Records drawn from a dataset

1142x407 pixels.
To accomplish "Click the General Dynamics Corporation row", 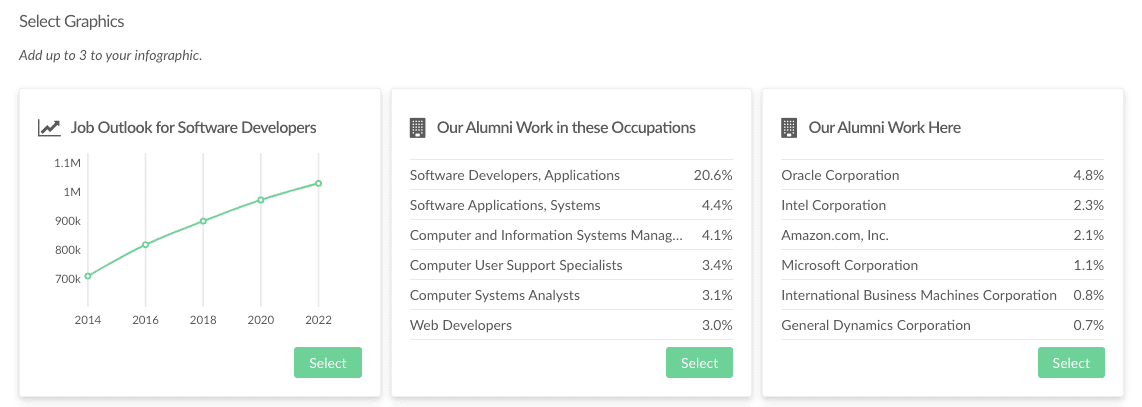I will tap(942, 325).
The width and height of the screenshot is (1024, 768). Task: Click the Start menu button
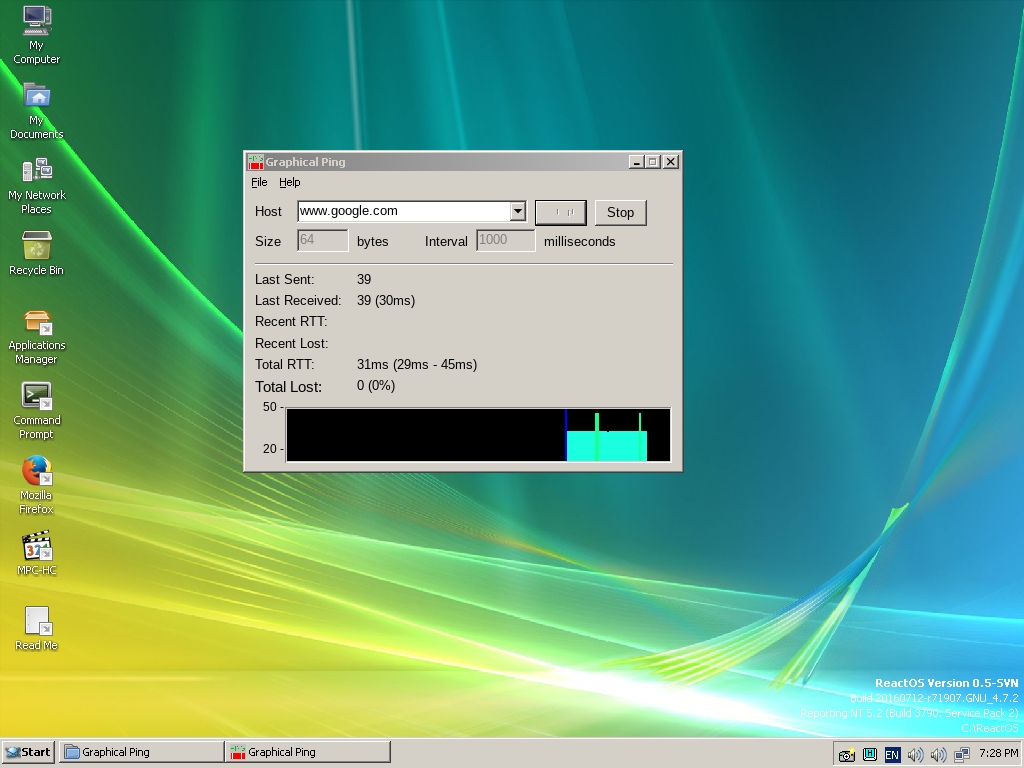click(28, 752)
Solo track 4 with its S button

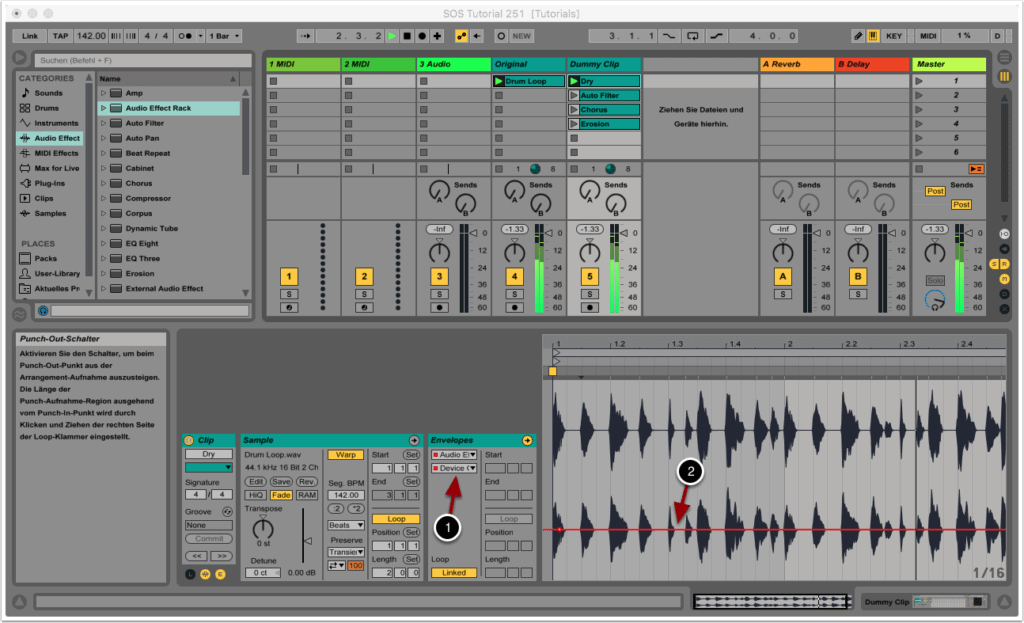pyautogui.click(x=514, y=294)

• Prompt: Leave out the pictures, and retype exactly the lines from the one containing "The width and" through the final line of the data.

• Answer:
The width and height of the screenshot is (1024, 768). Task: Click the Start menu button
click(28, 752)
Solo track 4 with its S button

pyautogui.click(x=514, y=294)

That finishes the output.